Studio album by D-A-D
- Released: 3 March 1989 (Denmark) 8 September 1989 (international)
- Recorded: Autumn 1988
- Studio: Medley Studio, Copenhagen
- Genre: Hard rock; glam metal;
- Length: 40:55
- Label: Medley (Denmark) Warner Bros. (international)
- Producer: D-A-D; Nick Foss; Lars Overgaard;

D-A-D chronology
| D.A.D. Draws a Circle (1987) | No Fuel Left for the Pilgrims (1989) | Riskin' It All (1991) |

Singles from No Fuel Left For The Pilgrims
- "Sleeping My Day Away" Released: 1989; "Girl Nation" Released: 1989; "Jihad" Released: 1990 (Australia);

Alternative cover
- 1989 Danish release

= No Fuel Left for the Pilgrims =

No Fuel Left for the Pilgrims is the third (and first international) studio album by Danish rock band D-A-D. The album was released on 3 March 1989 in Denmark by Medley Records and worldwide on 8 September 1989 by Warner Bros. The band was still called Disneyland After Dark on the original Danish release but changed their name to D-A-D for the international release to avoid a lawsuit from The Walt Disney Company. For the international version tracks 1, 3, 4 & 7 were remixed by Chris Lord-Alge at Image Recording in Los Angeles.

It was the band's most popular release, largely due to the inclusion of the minor hits "Rim of Hell" and "Sleeping My Day Away". The album reached #116 on the US Billboard 200 chart, while the album's first single "Sleeping My Day Away" reached #23 on Billboards Album Rock Tracks chart and #87 on the UK Singles Chart. The album has sold 600,000 copies worldwide, including 275,000 in Denmark and 100,000 in the US.

Tracks from this album were recorded live for the Osaka After Dark EP, released the following year.
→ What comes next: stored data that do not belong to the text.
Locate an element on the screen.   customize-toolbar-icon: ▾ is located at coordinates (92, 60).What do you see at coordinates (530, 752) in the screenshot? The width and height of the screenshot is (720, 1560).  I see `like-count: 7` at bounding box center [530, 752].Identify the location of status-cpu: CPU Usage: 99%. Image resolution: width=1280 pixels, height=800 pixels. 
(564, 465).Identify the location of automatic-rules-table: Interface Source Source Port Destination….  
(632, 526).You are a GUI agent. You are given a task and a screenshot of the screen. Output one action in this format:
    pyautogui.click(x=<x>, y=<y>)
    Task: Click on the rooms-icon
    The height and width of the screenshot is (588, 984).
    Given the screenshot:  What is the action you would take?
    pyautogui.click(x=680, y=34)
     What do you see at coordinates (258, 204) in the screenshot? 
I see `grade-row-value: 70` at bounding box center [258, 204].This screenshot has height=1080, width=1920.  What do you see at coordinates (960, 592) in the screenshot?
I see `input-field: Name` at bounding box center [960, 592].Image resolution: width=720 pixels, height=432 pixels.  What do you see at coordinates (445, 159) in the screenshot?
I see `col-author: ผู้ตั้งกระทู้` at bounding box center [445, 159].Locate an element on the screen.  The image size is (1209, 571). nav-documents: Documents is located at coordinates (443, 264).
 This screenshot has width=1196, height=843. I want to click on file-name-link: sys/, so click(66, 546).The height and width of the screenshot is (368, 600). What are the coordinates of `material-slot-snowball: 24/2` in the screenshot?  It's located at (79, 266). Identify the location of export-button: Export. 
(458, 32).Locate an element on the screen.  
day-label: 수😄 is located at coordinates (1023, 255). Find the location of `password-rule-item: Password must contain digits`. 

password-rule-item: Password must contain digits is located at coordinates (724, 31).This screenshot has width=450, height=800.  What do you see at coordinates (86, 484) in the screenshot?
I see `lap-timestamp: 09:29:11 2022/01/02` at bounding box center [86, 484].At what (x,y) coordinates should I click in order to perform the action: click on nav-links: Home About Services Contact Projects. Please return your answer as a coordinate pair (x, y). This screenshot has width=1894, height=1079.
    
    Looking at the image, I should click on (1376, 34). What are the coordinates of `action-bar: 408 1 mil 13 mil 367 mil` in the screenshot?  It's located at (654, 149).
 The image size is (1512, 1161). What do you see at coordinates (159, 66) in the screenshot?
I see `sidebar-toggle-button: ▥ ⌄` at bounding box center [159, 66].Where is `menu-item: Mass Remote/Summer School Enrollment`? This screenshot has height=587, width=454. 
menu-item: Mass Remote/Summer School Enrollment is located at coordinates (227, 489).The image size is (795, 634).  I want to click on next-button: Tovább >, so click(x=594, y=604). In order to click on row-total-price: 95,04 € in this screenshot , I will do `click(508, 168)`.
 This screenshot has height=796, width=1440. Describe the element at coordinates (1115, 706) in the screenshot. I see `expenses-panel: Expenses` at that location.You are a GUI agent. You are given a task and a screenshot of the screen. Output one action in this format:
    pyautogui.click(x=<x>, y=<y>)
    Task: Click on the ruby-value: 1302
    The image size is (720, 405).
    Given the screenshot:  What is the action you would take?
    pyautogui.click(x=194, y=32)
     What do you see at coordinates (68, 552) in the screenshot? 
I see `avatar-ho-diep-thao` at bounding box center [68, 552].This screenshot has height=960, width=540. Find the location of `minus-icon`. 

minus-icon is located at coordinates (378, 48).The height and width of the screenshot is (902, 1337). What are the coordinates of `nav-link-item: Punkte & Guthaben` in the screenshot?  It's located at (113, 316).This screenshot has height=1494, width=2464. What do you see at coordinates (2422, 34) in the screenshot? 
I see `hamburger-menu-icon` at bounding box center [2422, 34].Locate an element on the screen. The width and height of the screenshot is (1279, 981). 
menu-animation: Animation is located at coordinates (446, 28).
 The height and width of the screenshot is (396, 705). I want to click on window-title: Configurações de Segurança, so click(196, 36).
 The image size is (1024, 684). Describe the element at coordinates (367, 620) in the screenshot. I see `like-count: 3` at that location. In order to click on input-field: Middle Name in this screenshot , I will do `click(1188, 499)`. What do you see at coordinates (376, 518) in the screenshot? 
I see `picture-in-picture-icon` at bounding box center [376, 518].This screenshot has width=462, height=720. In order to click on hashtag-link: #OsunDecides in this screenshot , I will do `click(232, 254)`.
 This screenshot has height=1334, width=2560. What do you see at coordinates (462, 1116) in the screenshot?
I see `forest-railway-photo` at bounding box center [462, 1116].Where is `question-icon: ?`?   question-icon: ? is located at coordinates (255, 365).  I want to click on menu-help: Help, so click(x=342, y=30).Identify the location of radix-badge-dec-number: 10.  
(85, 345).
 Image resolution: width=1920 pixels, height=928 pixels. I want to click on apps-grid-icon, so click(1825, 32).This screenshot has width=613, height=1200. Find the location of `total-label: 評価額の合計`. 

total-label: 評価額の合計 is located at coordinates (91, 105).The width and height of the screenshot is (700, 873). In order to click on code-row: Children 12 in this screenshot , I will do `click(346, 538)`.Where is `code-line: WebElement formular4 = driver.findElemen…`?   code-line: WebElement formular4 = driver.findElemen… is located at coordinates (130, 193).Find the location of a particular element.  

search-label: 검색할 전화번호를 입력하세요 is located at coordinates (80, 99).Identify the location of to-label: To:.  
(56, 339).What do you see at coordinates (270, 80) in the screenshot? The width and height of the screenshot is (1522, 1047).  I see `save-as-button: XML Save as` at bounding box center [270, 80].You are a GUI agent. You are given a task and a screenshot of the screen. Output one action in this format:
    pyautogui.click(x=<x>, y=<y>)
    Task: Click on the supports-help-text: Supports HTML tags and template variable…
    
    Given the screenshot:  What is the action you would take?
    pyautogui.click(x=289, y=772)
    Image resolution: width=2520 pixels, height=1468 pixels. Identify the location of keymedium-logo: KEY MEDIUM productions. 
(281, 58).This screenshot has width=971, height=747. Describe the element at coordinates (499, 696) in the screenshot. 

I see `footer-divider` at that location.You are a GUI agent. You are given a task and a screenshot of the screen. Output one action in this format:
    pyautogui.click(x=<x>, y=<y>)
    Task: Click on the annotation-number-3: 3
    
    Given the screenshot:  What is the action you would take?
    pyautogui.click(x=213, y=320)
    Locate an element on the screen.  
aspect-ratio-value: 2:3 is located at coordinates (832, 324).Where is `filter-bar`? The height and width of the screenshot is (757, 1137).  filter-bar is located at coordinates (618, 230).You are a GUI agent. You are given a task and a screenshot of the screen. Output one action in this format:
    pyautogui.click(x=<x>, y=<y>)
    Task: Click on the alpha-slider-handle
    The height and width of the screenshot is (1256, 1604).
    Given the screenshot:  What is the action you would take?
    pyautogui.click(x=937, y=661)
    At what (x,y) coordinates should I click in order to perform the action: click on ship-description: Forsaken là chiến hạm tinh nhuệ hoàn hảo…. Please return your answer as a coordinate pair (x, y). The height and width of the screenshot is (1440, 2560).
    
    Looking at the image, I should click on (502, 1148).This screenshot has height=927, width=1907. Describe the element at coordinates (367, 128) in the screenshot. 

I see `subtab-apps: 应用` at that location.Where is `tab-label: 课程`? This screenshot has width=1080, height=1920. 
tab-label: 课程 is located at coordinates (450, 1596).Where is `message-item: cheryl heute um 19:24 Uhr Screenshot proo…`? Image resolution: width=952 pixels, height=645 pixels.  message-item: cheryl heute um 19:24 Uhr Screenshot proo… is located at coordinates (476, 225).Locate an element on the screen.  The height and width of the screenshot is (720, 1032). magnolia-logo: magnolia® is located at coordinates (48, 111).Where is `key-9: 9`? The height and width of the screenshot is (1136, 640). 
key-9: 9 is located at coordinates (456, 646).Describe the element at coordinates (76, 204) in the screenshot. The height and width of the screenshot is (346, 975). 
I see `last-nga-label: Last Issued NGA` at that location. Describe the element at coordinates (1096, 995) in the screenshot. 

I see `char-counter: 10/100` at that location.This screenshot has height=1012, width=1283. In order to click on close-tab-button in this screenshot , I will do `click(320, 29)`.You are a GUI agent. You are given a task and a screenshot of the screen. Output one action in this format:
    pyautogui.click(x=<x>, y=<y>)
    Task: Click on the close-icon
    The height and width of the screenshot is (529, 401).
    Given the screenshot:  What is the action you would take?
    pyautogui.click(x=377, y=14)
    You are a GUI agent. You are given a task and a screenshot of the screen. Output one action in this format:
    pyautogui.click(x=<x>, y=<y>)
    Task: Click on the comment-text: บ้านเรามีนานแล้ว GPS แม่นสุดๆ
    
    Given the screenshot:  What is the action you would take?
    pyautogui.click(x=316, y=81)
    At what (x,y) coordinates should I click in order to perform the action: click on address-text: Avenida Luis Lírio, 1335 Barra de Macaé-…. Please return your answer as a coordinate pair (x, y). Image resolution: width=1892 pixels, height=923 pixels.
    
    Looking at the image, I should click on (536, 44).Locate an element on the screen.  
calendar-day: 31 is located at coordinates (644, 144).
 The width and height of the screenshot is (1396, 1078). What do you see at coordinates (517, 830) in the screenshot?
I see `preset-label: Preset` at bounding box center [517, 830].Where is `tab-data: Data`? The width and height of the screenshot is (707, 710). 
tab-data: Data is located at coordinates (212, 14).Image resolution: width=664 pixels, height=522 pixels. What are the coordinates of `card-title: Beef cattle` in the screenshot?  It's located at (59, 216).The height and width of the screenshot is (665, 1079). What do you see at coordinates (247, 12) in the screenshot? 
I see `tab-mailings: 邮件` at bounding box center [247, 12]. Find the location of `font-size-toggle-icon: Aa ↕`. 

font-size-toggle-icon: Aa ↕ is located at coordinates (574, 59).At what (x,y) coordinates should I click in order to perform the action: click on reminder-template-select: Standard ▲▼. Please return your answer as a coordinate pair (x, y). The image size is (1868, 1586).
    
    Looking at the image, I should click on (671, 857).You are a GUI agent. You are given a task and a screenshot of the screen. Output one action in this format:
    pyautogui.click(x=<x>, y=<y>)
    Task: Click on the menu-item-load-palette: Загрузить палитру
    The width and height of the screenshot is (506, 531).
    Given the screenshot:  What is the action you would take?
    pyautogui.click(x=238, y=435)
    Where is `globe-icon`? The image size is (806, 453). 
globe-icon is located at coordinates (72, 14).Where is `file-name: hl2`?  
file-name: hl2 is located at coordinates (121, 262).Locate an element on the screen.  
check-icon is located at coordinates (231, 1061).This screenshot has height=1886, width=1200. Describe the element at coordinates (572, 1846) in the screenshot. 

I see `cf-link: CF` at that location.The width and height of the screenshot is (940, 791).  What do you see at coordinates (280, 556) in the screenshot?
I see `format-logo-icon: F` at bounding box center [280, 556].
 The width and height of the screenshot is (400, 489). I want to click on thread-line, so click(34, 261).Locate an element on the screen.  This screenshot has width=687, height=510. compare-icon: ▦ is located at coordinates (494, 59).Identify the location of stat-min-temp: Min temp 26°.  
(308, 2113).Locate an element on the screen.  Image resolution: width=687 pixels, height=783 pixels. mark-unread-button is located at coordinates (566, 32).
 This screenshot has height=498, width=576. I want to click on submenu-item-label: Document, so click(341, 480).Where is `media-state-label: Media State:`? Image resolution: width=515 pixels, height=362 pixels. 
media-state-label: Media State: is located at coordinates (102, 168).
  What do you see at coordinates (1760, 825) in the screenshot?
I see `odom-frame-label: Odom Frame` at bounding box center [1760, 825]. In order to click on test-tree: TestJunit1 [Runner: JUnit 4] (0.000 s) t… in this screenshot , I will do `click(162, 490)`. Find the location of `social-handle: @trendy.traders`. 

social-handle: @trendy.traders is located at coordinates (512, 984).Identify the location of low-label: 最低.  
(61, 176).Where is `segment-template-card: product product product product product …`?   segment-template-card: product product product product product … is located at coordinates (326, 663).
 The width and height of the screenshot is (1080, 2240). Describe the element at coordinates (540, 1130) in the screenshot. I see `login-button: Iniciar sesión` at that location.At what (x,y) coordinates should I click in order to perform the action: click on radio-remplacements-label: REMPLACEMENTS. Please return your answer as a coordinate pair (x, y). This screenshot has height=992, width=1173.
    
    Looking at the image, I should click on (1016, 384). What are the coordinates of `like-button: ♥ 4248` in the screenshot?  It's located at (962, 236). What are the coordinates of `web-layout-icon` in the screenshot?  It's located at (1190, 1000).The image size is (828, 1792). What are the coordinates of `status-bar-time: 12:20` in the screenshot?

In 2019, the album was featured on Rolling Stone magazine's list of the 50 Greatest Hair Metal Albums of All Time.

Professional ratings
Review scores
| Source | Rating |
| AllMusic | Star Half star |

==Track listing==

| No. | Title | Length |
|---|---|---|
| 1. | "Sleeping My Day Away" | 4:21 |
| 2. | "Jihad" | 2:56 |
| 3. | "Point of View" | 3:58 |
| 4. | "Rim of Hell" | 4:33 |
| 5. | "ZCMI" | 2:45 |
| 6. | "True Believer" | 2:21 |
| 7. | "Girl Nation" | 3:40 |
| 8. | "Lords of the Atlas" | 3:18 |
| 9. | "Overmuch" | 3:47 |
| 10. | "Siamese Twin" | 2:41 |
| 11. | "Wild Talk" | 4:03 |
| 12. | "Ill Will" | 2:03 |

==Personnel==
Adapted from the album's liner notes.
- D-A-D
- Jesper Binzer – vocals, rhythm guitar
- Stig Pedersen – bass, backing vocals
- Jacob Binzer – lead guitar, backing vocals
- Peter L. Jensen – drums
- Technical
- D-A-D – producer, mixing, arrangements
- Nick Foss – producer, mixing
- Lars Overgaard – co-producer, engineer, mixing
- Poul Bruun – mixing
- Chris Lord-Alge – remixing (tracks 1, 3, 4 & 7 on international edition)
- Jeremy Allom – engineer
- Rene Cambony – engineer
- Axel Strandberg – engineer
- Oli Poulsen – engineer
- John Kronholm – engineer
- Thomas Brekling – engineer
- Man Overboard – cover design
- Lars Colberg – cover photography
- Ulf Bjerre – cover photography

==Charts==

| Chart (1989–1990) | Peak position |
|---|---|
| Australian Albums (ARIA) | 29 |
| New Zealand Albums (RMNZ) | 35 |
| Swedish Albums (Sverigetopplistan) | 25 |
| US Billboard 200 | 116 |

| Chart (2011) | Peak position |
|---|---|
| Finnish Albums (Suomen virallinen lista) | 38 |

==Certifications==

| Region | Certification | Certified units/sales |
| Denmark (IFPI Danmark) | 2× Platinum | 40,000^{‡} |
^{‡} Sales+streaming figures based on certification alone.